How people in the Middle East explain ISIS

My latest at LobeLog looks at a recent Zogby Research poll of people in Turkey, Iran, Iraq, the UAE, Saudi Arabia, Jordan, Lebanon, and Egypt. It’s a wide-ranging poll with a lot of meat to it, but the most illuminating material to me was how people answered the question of what causes extremism:

Still, it was in the area of extremism and its causes where the poll generated its most interesting findings. When asked to rate eight factors on a 1-5 scale (where 1 means “very important factor”) in terms of their importance as a driver of religious extremism, respondents in all eight countries gave “anger at the U.S.” the fewest number of ones and twos, although that factor was still rated as important by a majority of respondents in Egypt, Saudi Arabia, the UAE, and Turkey. Zogby argued that this was a sign that Barack Obama’s attempt to leave a “softer U.S. footprint in the region pays off.” However, when asked whether the United States is playing a positive or negative role in combating extremist sectarian violence, large majorities in each country said that the U.S. was playing a negative role.

Instead, the two most commonly cited factors in the development of religious extremism were “corrupt governments” and “extremist and/or incorrect religious ideas.” Other commonly cited factors, like “lack of education,” “poverty,” and “youth alienation” also speak to a consistent sense that extremism is an internal problem stemming from poor governance. Majorities in each of the eight countries except Iran agreed that “countering the messages and ideas promoted by recruiters for extremist groups” and “changing the political and social realities that cause young people to be attracted to extremist ideals” were “most important” in terms of defeating violent extremist groups like the Islamic State. Within Iraq, majorities from all three of the country’s major ethno-religious groups (Sunni Arabs, Shi?a Arabs, and Kurds) agreed that “forming a more inclusive, representative government” is the best way to resolve the conflict there, but even larger majorities from each group said that they were “not confident” that such a government will be formed within the next five years.
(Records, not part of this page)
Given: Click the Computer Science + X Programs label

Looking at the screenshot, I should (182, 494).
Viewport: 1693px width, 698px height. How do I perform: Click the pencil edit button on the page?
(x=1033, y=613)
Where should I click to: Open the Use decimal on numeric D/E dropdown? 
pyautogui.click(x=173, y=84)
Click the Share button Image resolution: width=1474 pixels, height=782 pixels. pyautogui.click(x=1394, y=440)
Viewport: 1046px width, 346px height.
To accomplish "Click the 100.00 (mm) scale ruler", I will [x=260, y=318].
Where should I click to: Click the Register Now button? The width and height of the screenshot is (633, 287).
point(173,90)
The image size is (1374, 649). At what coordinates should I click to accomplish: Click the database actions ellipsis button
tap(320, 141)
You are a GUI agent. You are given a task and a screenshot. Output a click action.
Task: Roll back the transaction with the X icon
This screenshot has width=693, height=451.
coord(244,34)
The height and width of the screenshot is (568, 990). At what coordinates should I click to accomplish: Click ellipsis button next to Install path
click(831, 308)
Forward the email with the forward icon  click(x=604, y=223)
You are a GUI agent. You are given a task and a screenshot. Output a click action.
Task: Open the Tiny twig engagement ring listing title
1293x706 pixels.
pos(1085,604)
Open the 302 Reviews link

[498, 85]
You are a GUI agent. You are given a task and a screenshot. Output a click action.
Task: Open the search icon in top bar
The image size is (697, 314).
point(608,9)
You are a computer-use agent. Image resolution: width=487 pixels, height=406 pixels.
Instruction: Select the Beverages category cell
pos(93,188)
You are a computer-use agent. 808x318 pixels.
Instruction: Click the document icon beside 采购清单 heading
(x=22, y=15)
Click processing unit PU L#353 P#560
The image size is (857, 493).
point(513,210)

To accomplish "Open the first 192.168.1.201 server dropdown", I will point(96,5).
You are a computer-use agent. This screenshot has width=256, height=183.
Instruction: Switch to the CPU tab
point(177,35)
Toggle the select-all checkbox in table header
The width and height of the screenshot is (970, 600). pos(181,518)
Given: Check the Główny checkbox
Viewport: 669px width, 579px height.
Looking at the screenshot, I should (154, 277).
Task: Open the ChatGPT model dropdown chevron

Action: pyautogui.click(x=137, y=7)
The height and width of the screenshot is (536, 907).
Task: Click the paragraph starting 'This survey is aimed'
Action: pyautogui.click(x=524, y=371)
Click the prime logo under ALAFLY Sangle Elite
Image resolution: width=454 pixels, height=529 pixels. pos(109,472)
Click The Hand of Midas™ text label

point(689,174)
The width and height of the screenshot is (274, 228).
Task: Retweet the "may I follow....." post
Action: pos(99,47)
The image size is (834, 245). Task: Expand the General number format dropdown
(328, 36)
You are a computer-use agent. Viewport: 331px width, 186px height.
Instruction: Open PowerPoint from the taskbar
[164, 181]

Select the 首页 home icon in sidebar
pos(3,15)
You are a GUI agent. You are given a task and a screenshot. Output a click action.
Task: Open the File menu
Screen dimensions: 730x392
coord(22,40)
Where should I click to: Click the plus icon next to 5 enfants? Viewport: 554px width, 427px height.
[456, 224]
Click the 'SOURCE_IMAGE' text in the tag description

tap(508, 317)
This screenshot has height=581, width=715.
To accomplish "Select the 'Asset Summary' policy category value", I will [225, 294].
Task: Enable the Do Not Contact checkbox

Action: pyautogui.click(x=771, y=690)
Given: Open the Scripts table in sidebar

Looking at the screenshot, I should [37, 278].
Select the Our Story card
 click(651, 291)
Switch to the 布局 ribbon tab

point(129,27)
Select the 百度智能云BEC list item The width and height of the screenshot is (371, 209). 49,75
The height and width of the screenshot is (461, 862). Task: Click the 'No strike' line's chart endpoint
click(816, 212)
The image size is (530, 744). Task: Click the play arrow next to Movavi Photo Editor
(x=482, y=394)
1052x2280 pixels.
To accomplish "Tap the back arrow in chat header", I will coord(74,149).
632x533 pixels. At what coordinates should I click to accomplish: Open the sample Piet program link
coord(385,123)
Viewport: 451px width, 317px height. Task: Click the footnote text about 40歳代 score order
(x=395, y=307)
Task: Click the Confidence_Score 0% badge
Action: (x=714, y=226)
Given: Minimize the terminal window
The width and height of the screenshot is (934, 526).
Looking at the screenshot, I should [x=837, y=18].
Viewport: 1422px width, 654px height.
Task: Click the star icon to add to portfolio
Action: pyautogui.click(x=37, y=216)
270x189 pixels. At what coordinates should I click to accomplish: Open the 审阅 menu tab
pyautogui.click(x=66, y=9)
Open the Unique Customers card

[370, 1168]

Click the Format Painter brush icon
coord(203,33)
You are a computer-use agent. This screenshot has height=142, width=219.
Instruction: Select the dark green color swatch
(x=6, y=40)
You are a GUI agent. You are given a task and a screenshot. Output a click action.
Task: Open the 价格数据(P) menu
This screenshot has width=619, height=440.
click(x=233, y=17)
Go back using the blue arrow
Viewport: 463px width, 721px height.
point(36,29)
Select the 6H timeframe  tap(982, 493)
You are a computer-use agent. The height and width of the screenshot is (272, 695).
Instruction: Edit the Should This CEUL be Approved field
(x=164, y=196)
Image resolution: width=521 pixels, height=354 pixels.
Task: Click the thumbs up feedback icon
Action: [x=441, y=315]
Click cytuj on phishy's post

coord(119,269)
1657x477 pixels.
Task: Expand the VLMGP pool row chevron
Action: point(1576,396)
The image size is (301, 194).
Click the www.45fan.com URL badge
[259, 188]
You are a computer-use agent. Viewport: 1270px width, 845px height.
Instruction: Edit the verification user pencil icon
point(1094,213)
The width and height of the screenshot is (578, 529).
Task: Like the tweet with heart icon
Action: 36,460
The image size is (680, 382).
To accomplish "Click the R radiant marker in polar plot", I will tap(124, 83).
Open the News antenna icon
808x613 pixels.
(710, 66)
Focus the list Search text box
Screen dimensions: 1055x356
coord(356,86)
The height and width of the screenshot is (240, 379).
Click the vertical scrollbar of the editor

Now, it should be noted that majorities in all eight countries still gave “anger at the US” a 1 or 2, but the fact that it was the least-cited factor in all eight countries is interesting. More interesting is the degree to which people identify corrupt, repressive, ineffective government as the biggest driver of extremism in the region, followed by religious figures preaching extremist messages. Now, who knows what any particular respondent means when he or she thinks about “extremism,” but this is a pretty clear statement about what people in the region want and need, which is “better government.”